Other choices have been foisted on the government in the run-up to this Budget. These, too, have limited its room for manoeuvre.

  • Backbench MPs chose to block the Chancellor’s tentative attempts to manage down the country’s growing welfare bill, to force it to keep winter fuel payments in place and now to end the two-child benefit cap too.
  • Investors have chosen to demand a high yield when lending to the government, relative to other countries, constraining its ability to borrow. Taxpayers spend £100bn a year simply servicing the government’s debt. 

Without the productivity and economic growth that might have freed us from this fiscal and economic bind, the choices the government and others have made ultimately left the Chancellor with few real choices.

They made today’s smorgasbord of tax-raising measures unavoidable. Whether you think these choices are the correct ones will depend upon your political views.

As you would expect I had a few points that I wanted to mention:

If anyone is going to be struggling with the proposed ‘mansion tax’ I noted that the values will/might/ who knows not be based upon council tax rates, but some other valuation mechanism. If you are thinking of getting out of your mansion beforehand, my tiny shoebox of a flat is perfectly valued and in the market at a mere £1.95m. Grab it now before they work out how they are going to value properties (good time to be an Estate Agent with a time-charged fee structure?)
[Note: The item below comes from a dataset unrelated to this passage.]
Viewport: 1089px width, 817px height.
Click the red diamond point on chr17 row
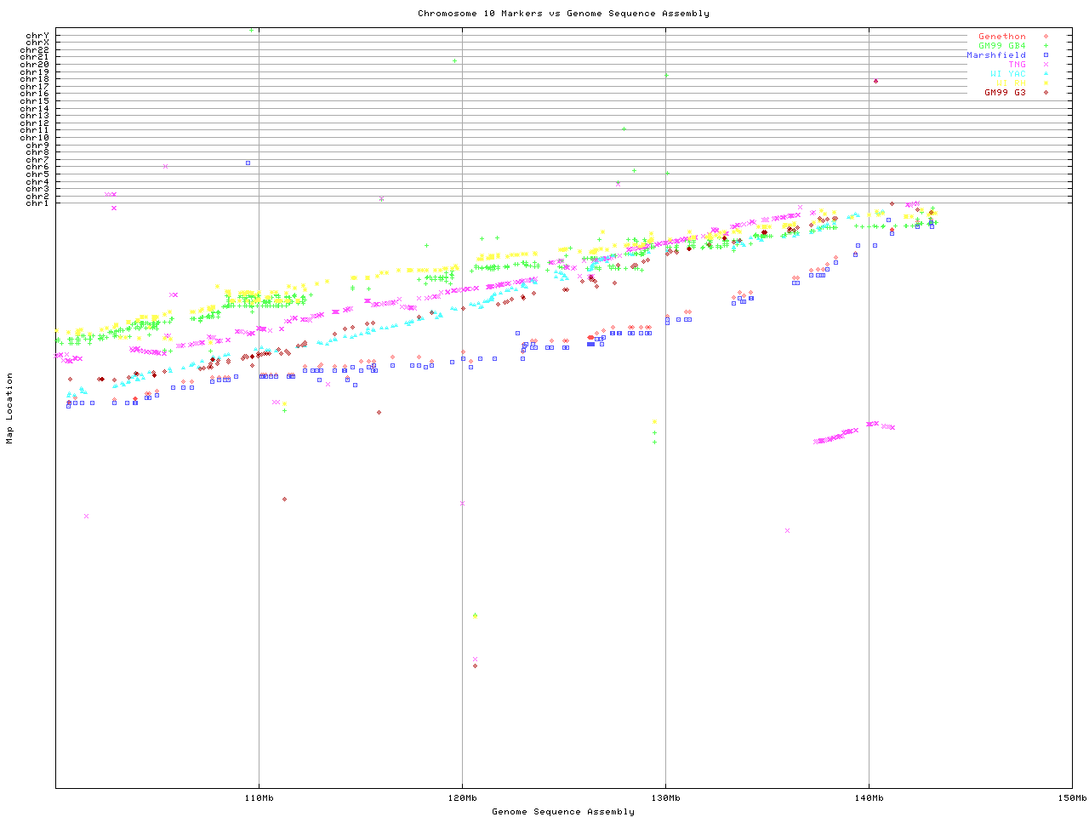pos(875,82)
International Adviser reports that HMRC has confirmed cash held in stocks & shares ISAs will be penalised under the new limits and that it is also planning to prevent transfers from stocks and shares ISAs into cash ISAs.

As confirmed by the Chancellor herself to Martin Lewis from Money Saving Expert, anyone only receiving the state pension after 2027, when it is expected that the state pension alone will be more than the personal allowance, will not only not have to complete a tax return but they will not have to pay tax either. Well, she said not for this parliament. After that who knows, or whether it will even be her call. Unfortunately, I’m not sure yet whether everything above the personal allowance will then become taxable if in receipt of even £1 of private pension. And reported in Citywire, Sir Steve Webb, a partner at LCP and a former pensions minister, said there are many questions around these plans, including why those working but on the same income level will have to pay tax!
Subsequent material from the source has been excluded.